PASSAGE TO READ:
========
In his earlier and sober years, Mark was a very normal, good looking, intelligent and talented young man. He taught himself how to play the bass guitar. And he played it very well. He began joining garage bands and later played for functions at dance halls. We had wonderful parents and a very happy childhood.
Mark and I began drinking about the same time, although he was almost three years my senior. He was about seventeen and I was fourteen. It all started out so innocently. About three or four years later, it started to be a habit with us to drive down to Ruston Way, in our hometown of Tacoma, Washington. Ruston Way was a secluded spot back then, in 1970, before it was the mecca it is today. There, we would guzzle down a quart of beer each. We had fun. It wasn’t too long after, we proclaimed to each other, “it seems to take more beer to get drunk,” as we were now bringing down a half-case of beer, and later a case. Those words still haunt me today as I reflect back to the earlier days of our habits we shared.
I am no stranger to alcoholism. Today, I am a recovering alcoholic. I have withstood many, many years of drinking and came out of it reasonably healthy. I have had nine DUI convictions, plus two more were amended, and I ran away with two in another state, after my arraignment there. I have been incarcerated to a few jail terms. I have been on probation more than three times. I have been in an inpatient treatment center and outpatient counseling too many times. I was very fortunate not to have caused any accidents or hurt anybody physically during my long-term, addicted illness. I have tried to commit suicide twice. I almost burned up in a fire for leaving my overcooked food on the stove top, then passed out. The fire department woke me up. I found my oldest brother, Donald, dead from suicide when I was high on angel dust. His brain matter was splattered all over his walls. He was also a chronic alcoholic, dead at the young age of thirty- six. He, also, was brilliant and good looking. This happened when I was only twenty-two years old. I have had numerous relationships with girlfriends that failed.
========
ENTRIES PROVIDED:
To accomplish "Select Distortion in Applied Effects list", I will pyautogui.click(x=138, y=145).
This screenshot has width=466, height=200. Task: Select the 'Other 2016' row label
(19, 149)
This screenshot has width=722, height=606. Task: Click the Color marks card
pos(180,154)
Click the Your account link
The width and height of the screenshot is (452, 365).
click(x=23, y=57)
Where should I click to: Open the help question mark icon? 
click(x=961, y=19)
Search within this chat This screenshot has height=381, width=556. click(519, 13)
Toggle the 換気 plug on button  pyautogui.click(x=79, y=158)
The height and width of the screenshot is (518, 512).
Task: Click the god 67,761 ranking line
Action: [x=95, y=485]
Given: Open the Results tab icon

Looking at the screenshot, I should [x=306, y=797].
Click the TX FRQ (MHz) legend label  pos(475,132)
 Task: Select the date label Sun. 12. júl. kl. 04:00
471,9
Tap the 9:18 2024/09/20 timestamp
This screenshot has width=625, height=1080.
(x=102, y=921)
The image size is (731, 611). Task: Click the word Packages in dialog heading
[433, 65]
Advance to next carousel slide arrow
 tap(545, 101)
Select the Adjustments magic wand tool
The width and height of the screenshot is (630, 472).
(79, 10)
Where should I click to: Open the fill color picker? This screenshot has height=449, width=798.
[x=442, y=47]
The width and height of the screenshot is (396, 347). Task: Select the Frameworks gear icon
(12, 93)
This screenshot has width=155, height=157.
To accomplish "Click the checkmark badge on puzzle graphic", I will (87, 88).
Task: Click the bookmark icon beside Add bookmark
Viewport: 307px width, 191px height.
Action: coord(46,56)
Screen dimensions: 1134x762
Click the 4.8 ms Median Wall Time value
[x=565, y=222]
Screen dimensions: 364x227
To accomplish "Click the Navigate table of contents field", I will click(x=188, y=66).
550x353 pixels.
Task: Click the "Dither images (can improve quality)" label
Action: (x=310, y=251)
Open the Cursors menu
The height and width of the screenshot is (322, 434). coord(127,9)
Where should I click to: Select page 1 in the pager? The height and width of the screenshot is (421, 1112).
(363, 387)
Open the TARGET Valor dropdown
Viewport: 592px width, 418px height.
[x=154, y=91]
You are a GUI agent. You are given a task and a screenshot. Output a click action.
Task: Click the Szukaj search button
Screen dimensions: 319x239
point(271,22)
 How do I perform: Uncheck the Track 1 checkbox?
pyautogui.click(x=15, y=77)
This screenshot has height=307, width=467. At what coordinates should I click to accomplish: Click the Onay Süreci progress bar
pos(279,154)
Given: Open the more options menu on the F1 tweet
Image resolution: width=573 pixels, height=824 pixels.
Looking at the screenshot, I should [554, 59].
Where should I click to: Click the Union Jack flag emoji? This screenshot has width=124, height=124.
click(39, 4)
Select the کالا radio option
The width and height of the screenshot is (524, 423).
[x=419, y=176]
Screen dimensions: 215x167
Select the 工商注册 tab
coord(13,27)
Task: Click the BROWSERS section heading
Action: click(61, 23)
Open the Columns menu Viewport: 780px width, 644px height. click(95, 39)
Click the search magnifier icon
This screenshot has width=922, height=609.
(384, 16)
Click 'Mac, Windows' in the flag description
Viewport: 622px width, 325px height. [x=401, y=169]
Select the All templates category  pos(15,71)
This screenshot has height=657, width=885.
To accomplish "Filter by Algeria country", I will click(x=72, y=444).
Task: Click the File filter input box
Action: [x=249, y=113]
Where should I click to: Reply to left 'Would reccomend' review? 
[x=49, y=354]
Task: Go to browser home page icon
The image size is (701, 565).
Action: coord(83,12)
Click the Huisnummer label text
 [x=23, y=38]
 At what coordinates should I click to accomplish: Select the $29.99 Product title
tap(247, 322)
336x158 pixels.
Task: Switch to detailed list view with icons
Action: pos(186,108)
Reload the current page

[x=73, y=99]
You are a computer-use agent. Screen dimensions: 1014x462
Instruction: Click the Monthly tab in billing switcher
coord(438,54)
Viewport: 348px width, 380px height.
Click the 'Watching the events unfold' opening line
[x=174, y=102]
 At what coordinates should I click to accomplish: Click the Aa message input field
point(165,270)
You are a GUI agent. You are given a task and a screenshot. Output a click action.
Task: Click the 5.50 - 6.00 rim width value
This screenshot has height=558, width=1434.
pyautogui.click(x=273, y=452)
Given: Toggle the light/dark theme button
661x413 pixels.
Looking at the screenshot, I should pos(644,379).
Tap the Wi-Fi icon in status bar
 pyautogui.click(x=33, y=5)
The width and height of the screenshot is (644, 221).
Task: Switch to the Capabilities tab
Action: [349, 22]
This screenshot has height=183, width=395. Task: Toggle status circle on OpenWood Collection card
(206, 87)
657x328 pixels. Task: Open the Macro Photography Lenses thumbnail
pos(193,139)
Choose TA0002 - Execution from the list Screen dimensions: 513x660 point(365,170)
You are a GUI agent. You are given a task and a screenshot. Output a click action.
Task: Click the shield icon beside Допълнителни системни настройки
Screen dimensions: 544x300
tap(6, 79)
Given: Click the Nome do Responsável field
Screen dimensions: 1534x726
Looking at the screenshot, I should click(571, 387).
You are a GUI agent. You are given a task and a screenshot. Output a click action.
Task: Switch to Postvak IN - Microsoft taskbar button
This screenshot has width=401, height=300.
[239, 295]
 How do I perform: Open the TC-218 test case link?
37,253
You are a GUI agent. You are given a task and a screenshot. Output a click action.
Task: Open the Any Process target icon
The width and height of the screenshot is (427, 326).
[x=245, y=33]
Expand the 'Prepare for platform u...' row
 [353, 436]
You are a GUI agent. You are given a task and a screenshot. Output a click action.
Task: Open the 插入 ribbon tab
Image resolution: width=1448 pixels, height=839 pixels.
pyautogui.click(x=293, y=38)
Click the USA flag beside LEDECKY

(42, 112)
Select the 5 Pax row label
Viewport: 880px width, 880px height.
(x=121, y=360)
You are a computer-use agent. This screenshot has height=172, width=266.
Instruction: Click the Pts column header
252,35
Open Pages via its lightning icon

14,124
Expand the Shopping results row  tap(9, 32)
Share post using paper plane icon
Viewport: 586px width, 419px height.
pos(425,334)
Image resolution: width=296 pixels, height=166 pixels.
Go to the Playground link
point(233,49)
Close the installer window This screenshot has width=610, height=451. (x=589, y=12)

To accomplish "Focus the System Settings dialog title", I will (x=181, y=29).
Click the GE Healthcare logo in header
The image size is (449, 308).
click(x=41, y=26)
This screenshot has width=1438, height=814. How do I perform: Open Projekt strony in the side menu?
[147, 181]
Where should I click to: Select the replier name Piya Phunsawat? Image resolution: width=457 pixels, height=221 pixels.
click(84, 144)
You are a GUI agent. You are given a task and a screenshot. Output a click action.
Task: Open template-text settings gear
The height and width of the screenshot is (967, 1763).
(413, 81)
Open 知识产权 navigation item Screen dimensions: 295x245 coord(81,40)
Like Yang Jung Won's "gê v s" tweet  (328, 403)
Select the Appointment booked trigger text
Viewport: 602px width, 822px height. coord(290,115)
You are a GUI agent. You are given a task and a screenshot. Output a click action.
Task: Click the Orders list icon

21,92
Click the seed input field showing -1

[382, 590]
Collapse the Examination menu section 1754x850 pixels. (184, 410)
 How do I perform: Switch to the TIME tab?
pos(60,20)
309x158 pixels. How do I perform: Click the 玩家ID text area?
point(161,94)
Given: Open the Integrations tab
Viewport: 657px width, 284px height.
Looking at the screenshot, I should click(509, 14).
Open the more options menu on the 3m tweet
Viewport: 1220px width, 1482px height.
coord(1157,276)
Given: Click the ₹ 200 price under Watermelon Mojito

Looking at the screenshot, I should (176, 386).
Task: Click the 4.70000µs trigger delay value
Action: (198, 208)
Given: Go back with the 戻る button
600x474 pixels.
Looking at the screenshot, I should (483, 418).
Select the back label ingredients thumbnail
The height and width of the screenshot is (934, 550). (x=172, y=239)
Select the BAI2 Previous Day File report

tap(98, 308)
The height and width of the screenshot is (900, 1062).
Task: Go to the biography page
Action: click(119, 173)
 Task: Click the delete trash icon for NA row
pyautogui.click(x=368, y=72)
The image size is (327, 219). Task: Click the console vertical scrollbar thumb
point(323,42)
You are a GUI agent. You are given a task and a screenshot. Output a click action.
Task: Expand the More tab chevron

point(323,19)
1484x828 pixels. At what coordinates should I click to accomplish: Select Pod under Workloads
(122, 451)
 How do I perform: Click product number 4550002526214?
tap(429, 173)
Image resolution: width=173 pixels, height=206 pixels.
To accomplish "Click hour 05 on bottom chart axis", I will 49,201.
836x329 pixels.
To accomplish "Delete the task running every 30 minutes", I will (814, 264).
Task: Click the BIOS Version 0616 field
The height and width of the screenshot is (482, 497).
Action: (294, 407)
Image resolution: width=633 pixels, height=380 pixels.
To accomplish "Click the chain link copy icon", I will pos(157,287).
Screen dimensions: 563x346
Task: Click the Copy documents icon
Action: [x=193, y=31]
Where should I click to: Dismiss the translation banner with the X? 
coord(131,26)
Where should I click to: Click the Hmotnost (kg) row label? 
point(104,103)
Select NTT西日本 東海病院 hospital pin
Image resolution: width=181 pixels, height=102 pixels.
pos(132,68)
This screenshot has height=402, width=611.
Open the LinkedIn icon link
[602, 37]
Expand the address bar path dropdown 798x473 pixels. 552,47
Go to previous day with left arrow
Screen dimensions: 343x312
========
WHAT YOU WILL DO:
1. According to the memoir about alcoholism, what was the narrator's hometown?
2. Continue the memoir about alcoholism from the point where it stops.
The rows are not needed for any of this.

RESPONSES BY TASK:
1. Tacoma, Washington.

2.
There wasn’t much difference in Mark’s style of drinking than mine, except he was a closet drinker and I was a more public drinker. I believe the only reason that somebody else hasn’t written my obituary before Mark’s, is that I took better care of my health and held down jobs that kept me busy.
I stopped drinking alcohol on July 4th, of 2003, a very important Independence Day for me–my independence from alcohol. If my wife, Bobbie, had beaten cancer, she would have been so proud of me today. I lost her in 2001. She is another reason I am living today and writing this story. Since I had met her, my drinking became less frequent. She was my inspiration in seeding the root to sobriety.
I have made the tragic deaths of my two older brothers, a positive living example, for my brothers’ weaknesses, was–and always will be–my strength.
I will miss my brothers, Donald and Mark, the way I use to know them while I was growing up, before the stranglehold of this powerful addiction began to cripple them and myself. My brothers burned many bridges with family, friends and neighbors, but the one bridge they won’t burn is the last one they both crossed–God’s bridge in heaven. His bridge won’t burn. I believe in my heart and mind, that Donald and Mark are both happy now with their Maker. They are free of all disease– especially the disease of alcoholism.